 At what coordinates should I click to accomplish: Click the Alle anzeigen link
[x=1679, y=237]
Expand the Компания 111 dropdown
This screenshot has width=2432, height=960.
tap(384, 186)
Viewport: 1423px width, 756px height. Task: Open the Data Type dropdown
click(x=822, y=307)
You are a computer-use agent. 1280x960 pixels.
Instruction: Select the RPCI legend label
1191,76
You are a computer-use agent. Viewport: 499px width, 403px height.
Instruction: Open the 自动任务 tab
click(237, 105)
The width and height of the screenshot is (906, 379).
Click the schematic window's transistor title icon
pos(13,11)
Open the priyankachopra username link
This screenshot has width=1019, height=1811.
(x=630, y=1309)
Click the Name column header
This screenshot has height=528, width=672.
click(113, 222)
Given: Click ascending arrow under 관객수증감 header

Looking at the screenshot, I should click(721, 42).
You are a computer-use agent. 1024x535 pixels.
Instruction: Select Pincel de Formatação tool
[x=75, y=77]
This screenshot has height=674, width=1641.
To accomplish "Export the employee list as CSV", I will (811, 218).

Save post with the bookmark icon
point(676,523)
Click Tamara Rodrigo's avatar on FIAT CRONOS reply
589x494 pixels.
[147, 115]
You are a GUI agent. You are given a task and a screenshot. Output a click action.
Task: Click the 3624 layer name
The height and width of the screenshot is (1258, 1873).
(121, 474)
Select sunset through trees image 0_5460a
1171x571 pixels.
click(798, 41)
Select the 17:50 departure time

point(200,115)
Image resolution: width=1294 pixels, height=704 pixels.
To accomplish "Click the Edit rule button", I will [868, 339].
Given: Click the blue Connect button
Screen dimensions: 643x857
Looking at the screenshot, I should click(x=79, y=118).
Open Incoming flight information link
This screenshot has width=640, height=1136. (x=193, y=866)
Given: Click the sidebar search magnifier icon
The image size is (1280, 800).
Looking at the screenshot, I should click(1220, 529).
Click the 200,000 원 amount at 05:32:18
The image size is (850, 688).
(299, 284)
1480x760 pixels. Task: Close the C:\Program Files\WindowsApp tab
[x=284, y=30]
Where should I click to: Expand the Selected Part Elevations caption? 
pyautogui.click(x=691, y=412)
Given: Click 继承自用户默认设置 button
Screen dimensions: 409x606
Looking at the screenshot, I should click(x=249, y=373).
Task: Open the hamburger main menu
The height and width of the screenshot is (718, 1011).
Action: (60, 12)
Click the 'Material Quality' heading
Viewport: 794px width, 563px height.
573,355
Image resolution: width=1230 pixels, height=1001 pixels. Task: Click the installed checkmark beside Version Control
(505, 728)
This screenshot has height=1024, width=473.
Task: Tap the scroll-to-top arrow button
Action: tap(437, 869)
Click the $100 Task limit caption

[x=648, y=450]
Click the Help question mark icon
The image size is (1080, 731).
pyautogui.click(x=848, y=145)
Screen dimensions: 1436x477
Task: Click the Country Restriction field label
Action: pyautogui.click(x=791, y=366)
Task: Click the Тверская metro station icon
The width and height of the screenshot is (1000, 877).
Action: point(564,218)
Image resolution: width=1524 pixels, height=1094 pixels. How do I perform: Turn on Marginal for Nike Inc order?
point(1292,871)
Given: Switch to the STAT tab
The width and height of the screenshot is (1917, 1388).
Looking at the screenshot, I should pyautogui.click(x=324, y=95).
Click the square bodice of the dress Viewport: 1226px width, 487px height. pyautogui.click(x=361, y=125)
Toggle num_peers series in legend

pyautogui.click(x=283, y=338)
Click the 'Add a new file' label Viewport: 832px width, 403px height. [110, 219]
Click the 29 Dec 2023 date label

#### [Problem statement]
Looking at the entries above, can you reproduce exactly the lines from the one that holds "The width and height of the screenshot is (906, 379)." through the one that holds "Given: Click the blue Connect button", and only those?

#### [Result of this task]
The width and height of the screenshot is (906, 379).
Click the schematic window's transistor title icon
pos(13,11)
Open the priyankachopra username link
This screenshot has width=1019, height=1811.
(x=630, y=1309)
Click the Name column header
This screenshot has height=528, width=672.
click(113, 222)
Given: Click ascending arrow under 관객수증감 header

Looking at the screenshot, I should click(721, 42).
You are a computer-use agent. 1024x535 pixels.
Instruction: Select Pincel de Formatação tool
[x=75, y=77]
This screenshot has height=674, width=1641.
To accomplish "Export the employee list as CSV", I will (811, 218).

Save post with the bookmark icon
point(676,523)
Click Tamara Rodrigo's avatar on FIAT CRONOS reply
589x494 pixels.
[147, 115]
You are a GUI agent. You are given a task and a screenshot. Output a click action.
Task: Click the 3624 layer name
The height and width of the screenshot is (1258, 1873).
(121, 474)
Select sunset through trees image 0_5460a
1171x571 pixels.
click(798, 41)
Select the 17:50 departure time

point(200,115)
Image resolution: width=1294 pixels, height=704 pixels.
To accomplish "Click the Edit rule button", I will [868, 339].
Given: Click the blue Connect button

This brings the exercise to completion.